At the time of Mr Wynn’s death there were a number of other deaths at the Dewsbury and District Hospital all being examined by the Coroner. All were under the care of Mr Abdul Basheer or his team. The General Medical Council were asked to review Mr Basheer's fitness to practice but did not take any action. He continues to work at Dewsbury and District General Hospital.
Mr Wynn's children, Aimee and Darren, said: "We are devastated to have lost our father and that our children have lost their grandfather. We are concerned that this tragedy could happen to another family and hope that the hospital will take action to make sure all staff are properly trained.

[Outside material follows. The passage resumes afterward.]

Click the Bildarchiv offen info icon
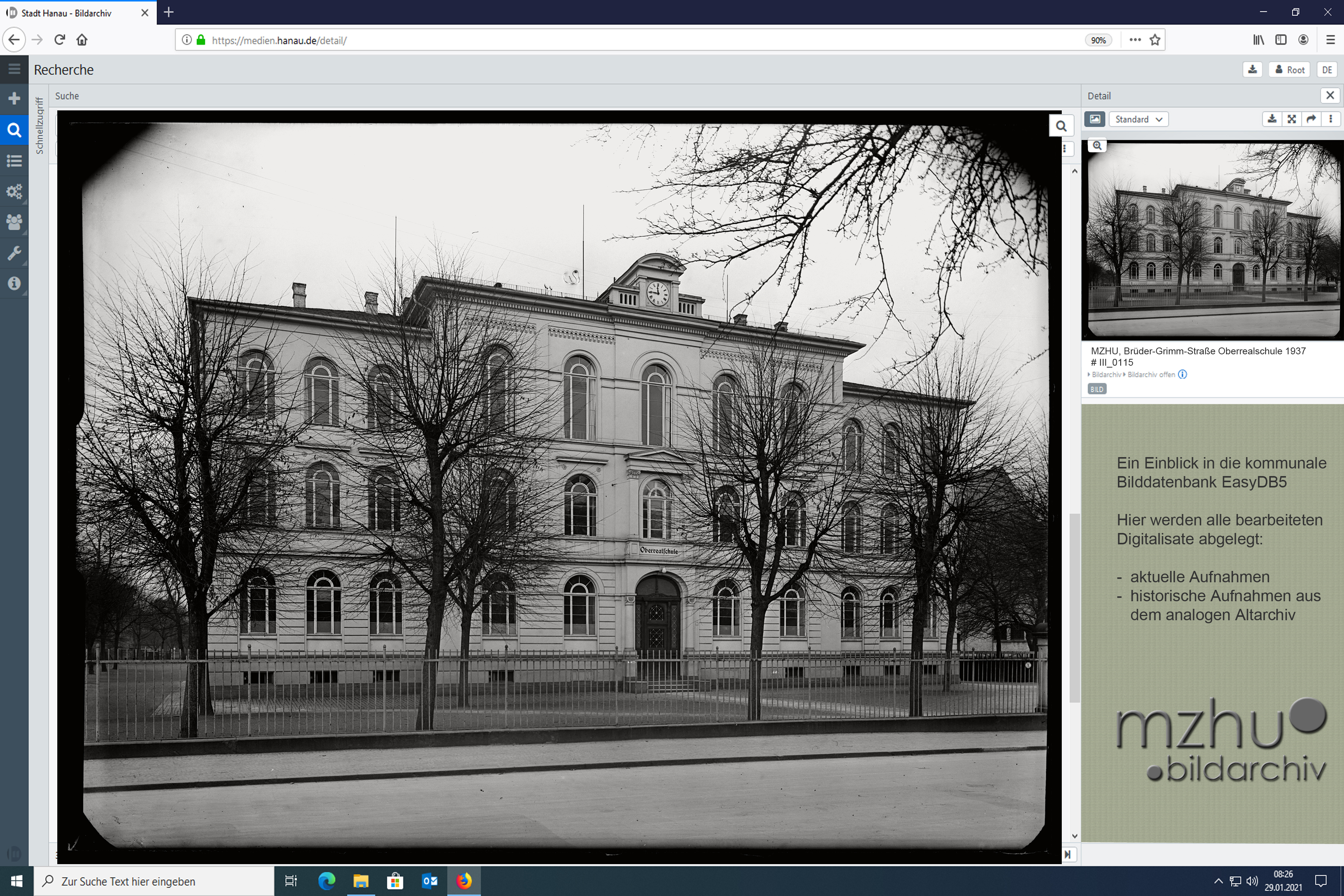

"These last few years have been an absolute nightmare for us. When my Dad died he was running a successful local pub but despite all the family pulling together we were unable to keep the pub going and were forced to sell it. We just want to try move on with our lives."
The inquest found that had treatment been successful Mr Wynn would have survived the operation and gone on to have a reasonably good quality of life with experts giving him a 60-65% chance of survival of 5 years. Irwin Mitchell secured a financial settlement for Mr Wynn’s family.
Miss Wynn said: "No amount of money can replace my father or make up for the suffering we have endured. We just want to make sure that no one has to suffer as we have."
Mr Wynn underwent surgery at Dewsbury and District Hospital to remove cancerous tissue from his throat on 11 May 2006.
Following the operation Mr Wynn complained of severe pain from his chest drains with large quantities of blood coming out of the drains. Conservative treatment was continued but Mr Wynn became more tired and breathless until eventually an emergency operation to open Mr Wynn's chest cavity was carried out.
The procedure revealed large amounts of internal bleeding and a 5mm hole in the aorta where a chest drain had been inserted. Mr Wynn had no heartbeat at this time and despite resuscitation attempts he died.
The post mortem revealed that he died from a haemorrhage within the chest cavity and dramatic perforation of the aorta by the chest drain.
Clinical evidence suggested that the initial operation to remove the cancerous part of the oesophagus, and then to reconnect the remaining healthy parts, failed within 48 hours of the operation.
Suzanne Munroe said: "When Mr Wynn had a large bleed shortly after his operation immediate action should have been taken. The Coroner was told that an endoscopy at this point should have been mandatory and would have informed how they should operate to treat the bleed. It was found at the inquest that had Mr Wynn been operated on within 48 hours of his previous operation his life would have been saved. The doctors chose a wait and see approach. If attempts were made to find out where Mr Wynn was bleeding from the Coroner found that the surgeons would have found that the aorta was bleeding and the tear could have been repaired before Mr Wynn's second, and fatal, bleed later that day. What is particularly tragic is that Mr Wynn's condition deteriorated at around 5pm on the day he died, just at the time the cross matched blood arrived from Leeds"
The General Medical Council were asked to review Mr Basheer’s fitness to practice but did not take any action. The surgeon continues to work at Dewsbury and District General Hospital.